* Prompt *
Reproduce exactly the line containing "255x163 pixels. Task: Enable" and every line after it, through the last line of the records below; add nothing.

[Stored items]
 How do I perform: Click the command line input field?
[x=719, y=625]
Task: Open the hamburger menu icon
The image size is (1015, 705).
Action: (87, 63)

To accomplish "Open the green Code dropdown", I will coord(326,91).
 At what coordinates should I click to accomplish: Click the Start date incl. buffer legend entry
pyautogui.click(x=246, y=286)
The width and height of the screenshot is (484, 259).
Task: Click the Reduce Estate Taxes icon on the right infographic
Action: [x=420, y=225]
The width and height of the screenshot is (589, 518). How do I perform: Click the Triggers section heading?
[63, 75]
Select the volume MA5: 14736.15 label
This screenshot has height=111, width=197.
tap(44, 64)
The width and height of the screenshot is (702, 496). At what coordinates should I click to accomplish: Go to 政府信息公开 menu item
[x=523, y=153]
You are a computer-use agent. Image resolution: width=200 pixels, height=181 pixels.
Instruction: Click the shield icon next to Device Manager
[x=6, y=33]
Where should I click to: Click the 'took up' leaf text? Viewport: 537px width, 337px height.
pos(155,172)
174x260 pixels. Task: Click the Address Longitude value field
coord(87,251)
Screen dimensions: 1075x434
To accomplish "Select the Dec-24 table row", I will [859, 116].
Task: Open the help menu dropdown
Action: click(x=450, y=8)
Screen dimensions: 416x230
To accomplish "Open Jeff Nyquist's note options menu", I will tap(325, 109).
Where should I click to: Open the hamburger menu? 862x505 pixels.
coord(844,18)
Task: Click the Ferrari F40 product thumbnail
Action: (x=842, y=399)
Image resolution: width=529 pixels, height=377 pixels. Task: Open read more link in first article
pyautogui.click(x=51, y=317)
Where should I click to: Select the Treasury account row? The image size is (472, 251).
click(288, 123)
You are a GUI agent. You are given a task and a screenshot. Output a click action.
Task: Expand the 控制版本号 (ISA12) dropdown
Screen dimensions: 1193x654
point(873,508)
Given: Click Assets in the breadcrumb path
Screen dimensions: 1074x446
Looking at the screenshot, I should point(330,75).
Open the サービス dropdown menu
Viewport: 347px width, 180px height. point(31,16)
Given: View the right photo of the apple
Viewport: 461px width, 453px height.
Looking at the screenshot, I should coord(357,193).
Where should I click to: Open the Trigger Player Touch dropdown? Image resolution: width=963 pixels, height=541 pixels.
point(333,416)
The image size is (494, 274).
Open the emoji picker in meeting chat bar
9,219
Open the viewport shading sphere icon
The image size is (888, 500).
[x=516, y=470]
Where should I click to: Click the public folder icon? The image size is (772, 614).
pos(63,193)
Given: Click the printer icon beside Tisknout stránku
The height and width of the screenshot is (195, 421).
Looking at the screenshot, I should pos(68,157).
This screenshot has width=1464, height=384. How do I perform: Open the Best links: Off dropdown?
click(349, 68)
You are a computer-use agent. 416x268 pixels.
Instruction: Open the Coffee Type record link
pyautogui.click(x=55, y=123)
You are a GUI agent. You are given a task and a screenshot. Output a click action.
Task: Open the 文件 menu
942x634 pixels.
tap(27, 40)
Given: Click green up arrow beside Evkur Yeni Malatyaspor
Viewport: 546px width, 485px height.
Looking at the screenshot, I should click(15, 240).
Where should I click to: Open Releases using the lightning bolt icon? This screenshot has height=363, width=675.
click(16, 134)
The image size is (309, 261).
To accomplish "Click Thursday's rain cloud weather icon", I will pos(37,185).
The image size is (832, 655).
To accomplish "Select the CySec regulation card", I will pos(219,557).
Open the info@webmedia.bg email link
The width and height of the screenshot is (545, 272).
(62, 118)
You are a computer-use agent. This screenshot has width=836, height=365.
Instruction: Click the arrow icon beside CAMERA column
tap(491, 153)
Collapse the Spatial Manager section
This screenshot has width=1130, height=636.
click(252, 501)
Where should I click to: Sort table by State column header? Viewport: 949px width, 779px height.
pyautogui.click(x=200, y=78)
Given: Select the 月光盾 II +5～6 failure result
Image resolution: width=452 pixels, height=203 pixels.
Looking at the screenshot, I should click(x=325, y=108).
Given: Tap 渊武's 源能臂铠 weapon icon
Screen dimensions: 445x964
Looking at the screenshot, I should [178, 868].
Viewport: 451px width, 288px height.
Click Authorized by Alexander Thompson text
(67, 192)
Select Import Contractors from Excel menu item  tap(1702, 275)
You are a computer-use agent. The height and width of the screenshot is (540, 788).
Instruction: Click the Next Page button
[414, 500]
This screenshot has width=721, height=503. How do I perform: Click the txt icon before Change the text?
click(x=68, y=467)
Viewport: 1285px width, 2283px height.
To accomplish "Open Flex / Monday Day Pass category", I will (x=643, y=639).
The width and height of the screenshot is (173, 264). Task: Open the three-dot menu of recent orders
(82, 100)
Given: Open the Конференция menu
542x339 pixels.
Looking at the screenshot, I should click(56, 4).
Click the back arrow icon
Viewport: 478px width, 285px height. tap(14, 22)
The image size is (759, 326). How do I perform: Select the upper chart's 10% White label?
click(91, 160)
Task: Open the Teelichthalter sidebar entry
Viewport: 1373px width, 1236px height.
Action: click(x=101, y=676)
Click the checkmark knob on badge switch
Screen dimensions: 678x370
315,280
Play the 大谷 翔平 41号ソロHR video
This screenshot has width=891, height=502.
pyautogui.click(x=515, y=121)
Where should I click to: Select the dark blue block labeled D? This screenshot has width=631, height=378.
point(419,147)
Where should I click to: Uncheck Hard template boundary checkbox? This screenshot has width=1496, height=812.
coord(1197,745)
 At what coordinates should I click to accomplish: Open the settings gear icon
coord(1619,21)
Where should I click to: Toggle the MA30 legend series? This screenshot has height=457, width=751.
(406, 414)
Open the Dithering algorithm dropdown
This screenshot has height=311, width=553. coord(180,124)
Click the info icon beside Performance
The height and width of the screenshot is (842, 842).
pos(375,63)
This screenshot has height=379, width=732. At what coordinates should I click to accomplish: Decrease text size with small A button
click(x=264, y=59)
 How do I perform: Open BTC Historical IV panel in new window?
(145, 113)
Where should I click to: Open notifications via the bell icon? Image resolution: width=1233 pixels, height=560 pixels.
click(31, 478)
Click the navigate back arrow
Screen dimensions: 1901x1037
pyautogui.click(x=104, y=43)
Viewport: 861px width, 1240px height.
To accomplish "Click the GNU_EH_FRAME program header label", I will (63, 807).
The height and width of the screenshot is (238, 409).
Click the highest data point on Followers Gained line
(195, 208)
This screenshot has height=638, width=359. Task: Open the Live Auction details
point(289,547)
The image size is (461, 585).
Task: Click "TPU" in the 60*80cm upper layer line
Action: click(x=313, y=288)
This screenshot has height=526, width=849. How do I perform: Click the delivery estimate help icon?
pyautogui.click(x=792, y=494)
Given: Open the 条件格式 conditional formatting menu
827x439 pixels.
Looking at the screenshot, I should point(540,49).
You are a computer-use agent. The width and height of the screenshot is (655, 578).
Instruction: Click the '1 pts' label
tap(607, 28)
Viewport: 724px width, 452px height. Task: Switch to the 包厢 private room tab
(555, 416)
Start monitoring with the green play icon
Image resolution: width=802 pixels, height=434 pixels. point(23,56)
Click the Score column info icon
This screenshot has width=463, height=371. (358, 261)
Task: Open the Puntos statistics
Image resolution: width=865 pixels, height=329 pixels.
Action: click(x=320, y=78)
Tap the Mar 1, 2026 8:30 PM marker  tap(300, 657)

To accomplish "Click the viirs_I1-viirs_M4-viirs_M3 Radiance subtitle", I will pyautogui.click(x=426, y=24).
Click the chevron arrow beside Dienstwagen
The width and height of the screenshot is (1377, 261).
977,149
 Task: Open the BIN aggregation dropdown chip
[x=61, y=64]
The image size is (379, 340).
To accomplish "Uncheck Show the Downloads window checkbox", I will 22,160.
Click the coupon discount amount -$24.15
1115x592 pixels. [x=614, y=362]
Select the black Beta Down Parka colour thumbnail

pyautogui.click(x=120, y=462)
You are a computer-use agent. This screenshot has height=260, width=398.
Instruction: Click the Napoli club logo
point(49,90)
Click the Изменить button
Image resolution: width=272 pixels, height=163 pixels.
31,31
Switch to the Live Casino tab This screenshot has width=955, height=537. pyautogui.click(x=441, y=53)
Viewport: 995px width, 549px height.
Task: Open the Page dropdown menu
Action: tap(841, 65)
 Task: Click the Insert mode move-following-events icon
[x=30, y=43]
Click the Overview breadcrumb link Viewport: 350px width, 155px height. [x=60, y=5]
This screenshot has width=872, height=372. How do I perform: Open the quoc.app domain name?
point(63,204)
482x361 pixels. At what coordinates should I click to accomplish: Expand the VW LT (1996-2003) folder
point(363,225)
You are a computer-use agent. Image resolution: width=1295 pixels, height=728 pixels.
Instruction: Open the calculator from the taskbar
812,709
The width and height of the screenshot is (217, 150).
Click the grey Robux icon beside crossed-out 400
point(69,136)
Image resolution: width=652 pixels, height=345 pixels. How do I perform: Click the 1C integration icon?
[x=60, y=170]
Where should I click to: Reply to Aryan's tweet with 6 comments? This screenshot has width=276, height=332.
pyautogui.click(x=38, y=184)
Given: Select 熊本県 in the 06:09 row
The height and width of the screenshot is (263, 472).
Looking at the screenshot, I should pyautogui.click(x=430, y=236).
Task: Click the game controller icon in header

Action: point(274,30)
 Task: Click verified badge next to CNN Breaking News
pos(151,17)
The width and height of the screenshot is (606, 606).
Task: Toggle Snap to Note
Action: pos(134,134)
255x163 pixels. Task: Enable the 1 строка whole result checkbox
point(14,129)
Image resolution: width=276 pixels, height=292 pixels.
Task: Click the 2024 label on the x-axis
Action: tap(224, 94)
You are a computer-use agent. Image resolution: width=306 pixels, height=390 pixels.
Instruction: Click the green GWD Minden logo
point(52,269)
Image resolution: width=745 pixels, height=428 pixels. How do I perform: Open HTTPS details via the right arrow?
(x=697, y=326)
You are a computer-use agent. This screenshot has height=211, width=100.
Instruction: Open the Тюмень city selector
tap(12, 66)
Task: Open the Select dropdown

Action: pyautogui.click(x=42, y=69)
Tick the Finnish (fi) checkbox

* Answer section *
255x163 pixels. Task: Enable the 1 строка whole result checkbox
point(14,129)
Image resolution: width=276 pixels, height=292 pixels.
Task: Click the 2024 label on the x-axis
Action: tap(224, 94)
You are a computer-use agent. Image resolution: width=306 pixels, height=390 pixels.
Instruction: Click the green GWD Minden logo
point(52,269)
Image resolution: width=745 pixels, height=428 pixels. How do I perform: Open HTTPS details via the right arrow?
(x=697, y=326)
You are a computer-use agent. This screenshot has height=211, width=100.
Instruction: Open the Тюмень city selector
tap(12, 66)
Task: Open the Select dropdown

Action: pyautogui.click(x=42, y=69)
Tick the Finnish (fi) checkbox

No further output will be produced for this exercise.